ABOUT THIS EXERCISE ::
Transcribe the line that contains "Select My Polls in the dropdown list" and every line after it to the end of the records, exactly and nothing else. Skip the pictures.

EXERCISE DATA ::

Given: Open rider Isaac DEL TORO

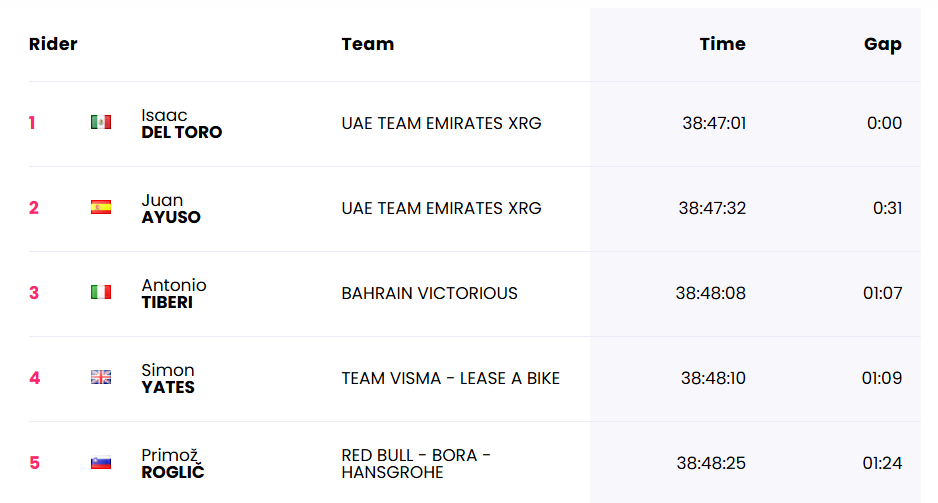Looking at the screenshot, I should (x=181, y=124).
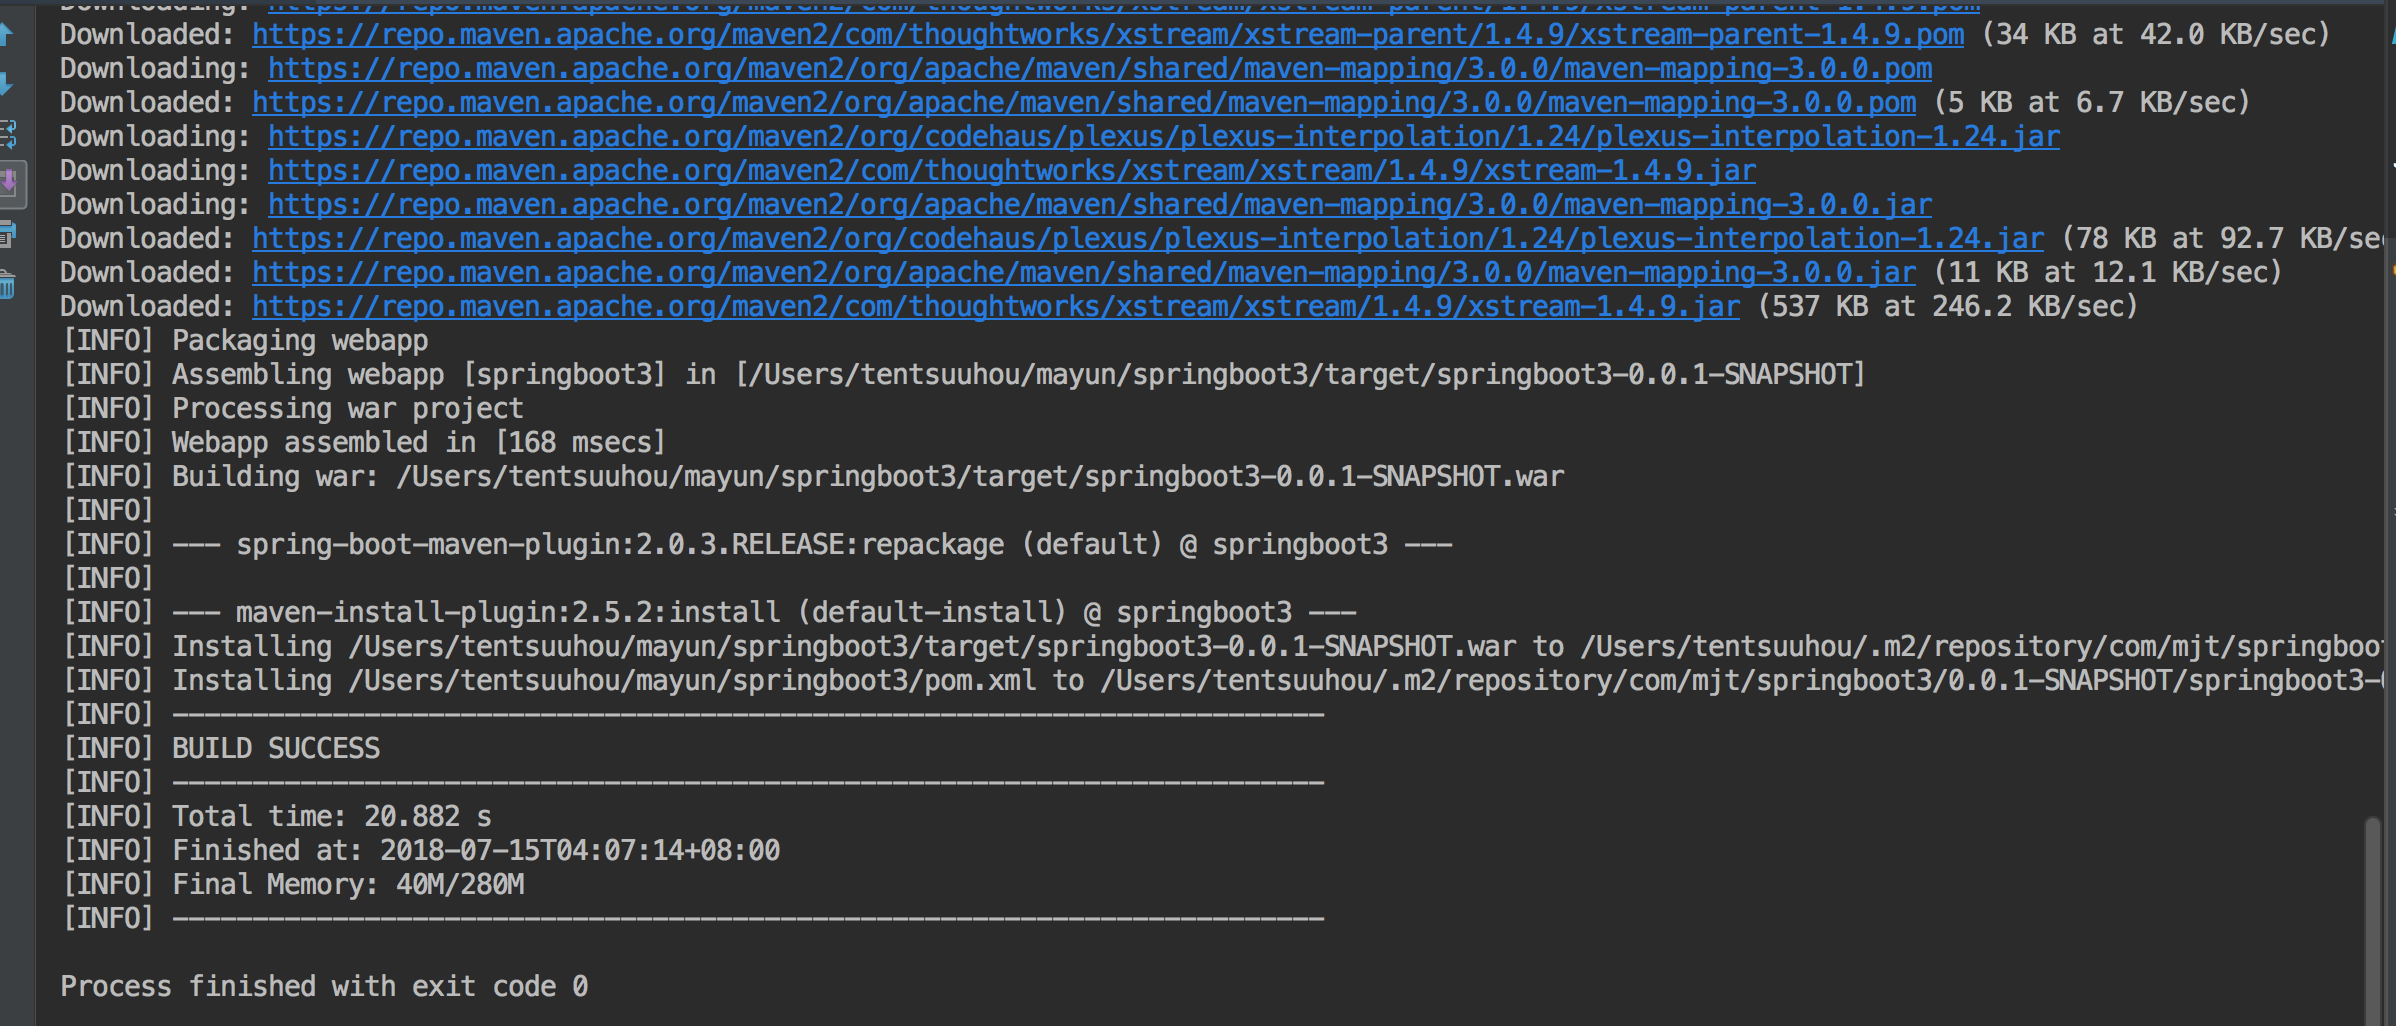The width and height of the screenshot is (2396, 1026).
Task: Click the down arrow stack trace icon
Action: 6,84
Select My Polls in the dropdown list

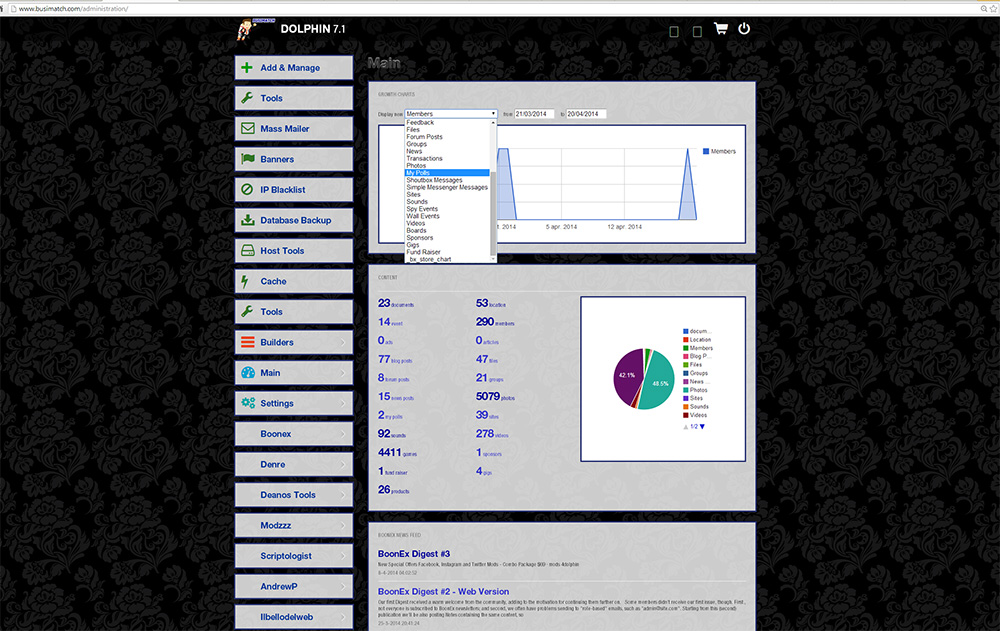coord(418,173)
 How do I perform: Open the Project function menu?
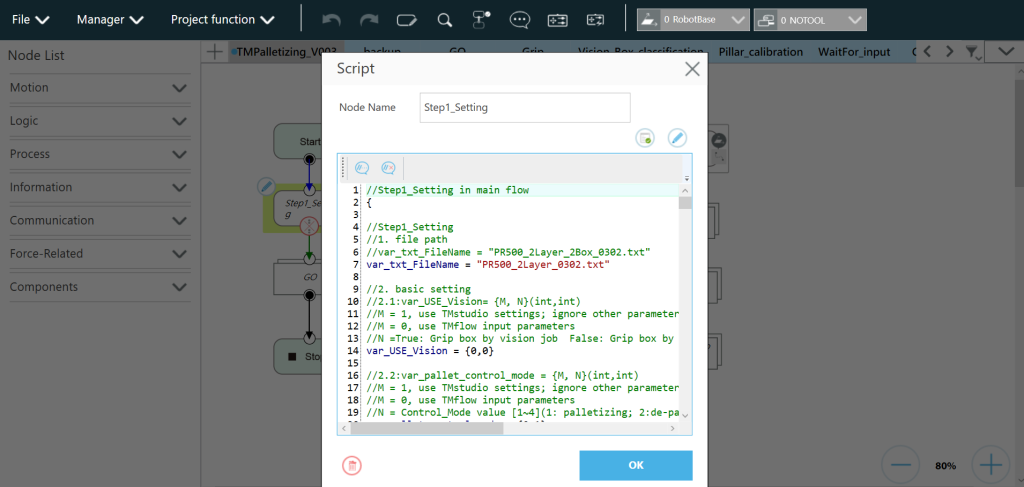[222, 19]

RESPONSE TO THIS TASK ::
Select My Polls in the dropdown list

coord(418,173)
 How do I perform: Open the Project function menu?
[222, 19]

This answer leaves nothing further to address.